* Task statement:
The records appear below. Repeat them exactly.

- Opening Delimiter -

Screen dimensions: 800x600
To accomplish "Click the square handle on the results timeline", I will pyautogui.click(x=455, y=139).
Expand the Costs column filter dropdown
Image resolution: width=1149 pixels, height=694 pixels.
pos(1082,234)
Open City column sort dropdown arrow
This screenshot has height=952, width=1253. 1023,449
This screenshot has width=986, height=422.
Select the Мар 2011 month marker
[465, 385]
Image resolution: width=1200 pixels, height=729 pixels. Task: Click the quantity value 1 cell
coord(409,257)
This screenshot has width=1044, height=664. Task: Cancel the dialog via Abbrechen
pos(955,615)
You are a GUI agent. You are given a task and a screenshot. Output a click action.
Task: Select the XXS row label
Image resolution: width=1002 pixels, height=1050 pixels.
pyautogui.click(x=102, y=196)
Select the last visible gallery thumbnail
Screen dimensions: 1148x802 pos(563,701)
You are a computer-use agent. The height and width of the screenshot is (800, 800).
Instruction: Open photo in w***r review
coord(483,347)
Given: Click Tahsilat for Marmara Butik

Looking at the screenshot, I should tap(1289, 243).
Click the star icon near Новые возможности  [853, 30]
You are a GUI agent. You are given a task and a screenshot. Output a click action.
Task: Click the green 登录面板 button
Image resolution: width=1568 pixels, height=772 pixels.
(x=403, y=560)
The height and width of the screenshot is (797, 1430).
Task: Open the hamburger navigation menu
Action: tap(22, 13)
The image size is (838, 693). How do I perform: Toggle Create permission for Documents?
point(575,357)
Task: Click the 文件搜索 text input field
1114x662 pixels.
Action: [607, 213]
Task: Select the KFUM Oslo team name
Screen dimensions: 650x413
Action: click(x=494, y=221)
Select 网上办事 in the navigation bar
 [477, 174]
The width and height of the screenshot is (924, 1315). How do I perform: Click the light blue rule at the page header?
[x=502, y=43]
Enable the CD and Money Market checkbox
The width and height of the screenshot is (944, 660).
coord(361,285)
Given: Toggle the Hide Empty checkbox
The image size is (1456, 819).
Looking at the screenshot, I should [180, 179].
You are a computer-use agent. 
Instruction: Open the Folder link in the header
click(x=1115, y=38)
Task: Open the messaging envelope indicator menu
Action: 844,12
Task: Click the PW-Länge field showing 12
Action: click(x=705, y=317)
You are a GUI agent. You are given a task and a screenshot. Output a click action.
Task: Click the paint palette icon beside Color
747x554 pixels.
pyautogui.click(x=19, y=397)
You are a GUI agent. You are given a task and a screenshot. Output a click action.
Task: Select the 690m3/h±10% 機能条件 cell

- Closing Delimiter -

* Response:
Screen dimensions: 800x600
To accomplish "Click the square handle on the results timeline", I will pyautogui.click(x=455, y=139).
Expand the Costs column filter dropdown
Image resolution: width=1149 pixels, height=694 pixels.
pos(1082,234)
Open City column sort dropdown arrow
This screenshot has height=952, width=1253. 1023,449
This screenshot has width=986, height=422.
Select the Мар 2011 month marker
[465, 385]
Image resolution: width=1200 pixels, height=729 pixels. Task: Click the quantity value 1 cell
coord(409,257)
This screenshot has width=1044, height=664. Task: Cancel the dialog via Abbrechen
pos(955,615)
You are a GUI agent. You are given a task and a screenshot. Output a click action.
Task: Select the XXS row label
Image resolution: width=1002 pixels, height=1050 pixels.
pyautogui.click(x=102, y=196)
Select the last visible gallery thumbnail
Screen dimensions: 1148x802 pos(563,701)
You are a computer-use agent. The height and width of the screenshot is (800, 800).
Instruction: Open photo in w***r review
coord(483,347)
Given: Click Tahsilat for Marmara Butik

Looking at the screenshot, I should tap(1289, 243).
Click the star icon near Новые возможности  [853, 30]
You are a GUI agent. You are given a task and a screenshot. Output a click action.
Task: Click the green 登录面板 button
Image resolution: width=1568 pixels, height=772 pixels.
(x=403, y=560)
The height and width of the screenshot is (797, 1430).
Task: Open the hamburger navigation menu
Action: tap(22, 13)
The image size is (838, 693). How do I perform: Toggle Create permission for Documents?
point(575,357)
Task: Click the 文件搜索 text input field
1114x662 pixels.
Action: [607, 213]
Task: Select the KFUM Oslo team name
Screen dimensions: 650x413
Action: click(x=494, y=221)
Select 网上办事 in the navigation bar
 [477, 174]
The width and height of the screenshot is (924, 1315). How do I perform: Click the light blue rule at the page header?
[x=502, y=43]
Enable the CD and Money Market checkbox
The width and height of the screenshot is (944, 660).
coord(361,285)
Given: Toggle the Hide Empty checkbox
The image size is (1456, 819).
Looking at the screenshot, I should [180, 179].
You are a computer-use agent. 
Instruction: Open the Folder link in the header
click(x=1115, y=38)
Task: Open the messaging envelope indicator menu
Action: 844,12
Task: Click the PW-Länge field showing 12
Action: click(x=705, y=317)
You are a GUI agent. You are given a task and a screenshot. Output a click action.
Task: Click the paint palette icon beside Color
747x554 pixels.
pyautogui.click(x=19, y=397)
You are a GUI agent. You are given a task and a screenshot. Output a click action.
Task: Select the 690m3/h±10% 機能条件 cell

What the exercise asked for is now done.